Similarly attired to Drew, Art was wearing his dedicated outfit of scruffy jeans and a gray hoodie. He drew it up as they began to walk so that she could only glimpse the edges of his face; the curve of his cheek, his nose, the strands of dark hair that fell into his vision. He’s quiet for a bit while they walk, his hands burying far into his pockets again. “I heard about some of the things you’ve done at the Brotherhood,” he eventually says, turning to view the girl’s face.
“I think it’s real amazing.” It’s a compliment, whatever the it is he’s referring to.
[Rory O’Bryne] A gear snaps. She growls in frustration, and starts to paw through her backpack again. Finding a little jar of odds and ends and miniature screws and bits and pieces, she digs through, hopefully – and successfully.
A grunt of satisfaction, and she replaces the small gear, and continues to work. She can do nothing about the look of the box, not yet, not here – that stuff is all at the Brotherhood, in a small box by her bed. But what she can do, she does well enough, that when she winds the little box from the inside, turns it over and opens the lid – the song plays. Tinny and slow, but it plays.
Somewhere over the Rainbow – and her curiosity is satisfied.
[Drew Roscoe] Arthur gestured that she should lead the way, and so she did. He wore a gray hoodie like she did, but he had jeans on and she instead wore bright green sweatpants whose leggings had been rolled up to her calves to let her skin breathe some. She smelled like sweat, fresh and a couple hours old, like she’d been working out. It wasn’t a rank smell, it mingled with deodorant to make something of a part-natural part-powdery clean smell that hung to her clothes and the air around her.
Together the pair stepped out of the alley, and Drew glanced down at Rory where she was set up against the wall, blinked once, then simply shook her head and looked forward, did her best not to look at Arthur’s profile too much.

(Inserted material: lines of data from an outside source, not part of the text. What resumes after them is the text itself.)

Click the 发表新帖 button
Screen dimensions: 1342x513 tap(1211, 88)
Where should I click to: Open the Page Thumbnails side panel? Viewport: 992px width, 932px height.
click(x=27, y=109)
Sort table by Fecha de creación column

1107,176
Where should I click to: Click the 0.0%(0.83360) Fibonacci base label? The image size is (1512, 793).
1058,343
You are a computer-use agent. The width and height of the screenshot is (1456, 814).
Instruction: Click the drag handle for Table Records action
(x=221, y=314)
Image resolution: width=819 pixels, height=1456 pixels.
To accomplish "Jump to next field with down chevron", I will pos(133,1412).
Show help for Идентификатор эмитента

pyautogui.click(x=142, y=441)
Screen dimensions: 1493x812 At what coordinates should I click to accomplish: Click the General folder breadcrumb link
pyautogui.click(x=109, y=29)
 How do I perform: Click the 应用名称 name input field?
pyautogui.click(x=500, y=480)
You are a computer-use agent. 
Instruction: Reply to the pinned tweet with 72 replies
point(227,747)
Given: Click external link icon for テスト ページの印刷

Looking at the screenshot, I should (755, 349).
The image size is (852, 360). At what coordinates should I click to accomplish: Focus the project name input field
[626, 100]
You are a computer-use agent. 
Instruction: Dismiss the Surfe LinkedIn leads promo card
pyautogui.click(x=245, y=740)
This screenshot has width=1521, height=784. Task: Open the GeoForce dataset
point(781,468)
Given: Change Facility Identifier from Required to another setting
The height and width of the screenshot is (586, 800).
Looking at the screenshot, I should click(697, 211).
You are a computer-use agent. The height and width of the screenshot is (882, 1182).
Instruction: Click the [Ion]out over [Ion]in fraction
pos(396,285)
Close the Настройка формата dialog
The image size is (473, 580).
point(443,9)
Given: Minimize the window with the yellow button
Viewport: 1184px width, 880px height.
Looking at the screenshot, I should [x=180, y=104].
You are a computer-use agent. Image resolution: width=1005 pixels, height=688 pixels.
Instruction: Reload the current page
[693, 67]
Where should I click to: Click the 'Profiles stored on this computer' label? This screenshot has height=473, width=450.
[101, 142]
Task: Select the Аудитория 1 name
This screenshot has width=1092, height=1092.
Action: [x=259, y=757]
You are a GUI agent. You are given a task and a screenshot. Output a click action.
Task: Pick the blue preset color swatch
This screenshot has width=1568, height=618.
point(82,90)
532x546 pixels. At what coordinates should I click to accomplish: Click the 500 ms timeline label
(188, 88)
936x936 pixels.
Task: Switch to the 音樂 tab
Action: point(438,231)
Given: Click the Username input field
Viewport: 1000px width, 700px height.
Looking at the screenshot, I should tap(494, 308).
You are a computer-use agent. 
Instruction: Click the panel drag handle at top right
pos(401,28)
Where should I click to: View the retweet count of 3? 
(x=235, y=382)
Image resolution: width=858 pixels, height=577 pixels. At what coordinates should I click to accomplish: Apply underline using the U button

Staring was creepy, after all, and she still didn’t know the policies of Garou. She knew that there were Fenrir and there were Others, and she had a feeling that this guy was an Other. He sure didn’t act like the martial, bloodthirsty boys that she found herself calling family.
When he spoke up after about a block of quiet footsteps, Drew looked a little taken aback, and turned her head to look at him as well. She appeared surprised that people talked about her at all.
“Oh? Humor me,” she grinned now. “What’d you hear?”
[Arthur Morgan] He laughed at her expression, and kicked out with a sneakered-toe at a loose pebble lying on the pavement before their feet. It shot across the street and clattered down a drainpipe. “Oh, I heard you’re a real pro shot, that you took down a monster single-handed — ” He dropped his voice to a theatrical hush, and turned to gently touch the girl’s forehead, right above her brows before continuing on.
“That took a whole bunch-a us to take down.”
He grinned, a charming, half-crooked boyish gleam. “Don’t know if I wanna be investing in that story too much though, might make me second guess escortin’ you home for fear of your might.”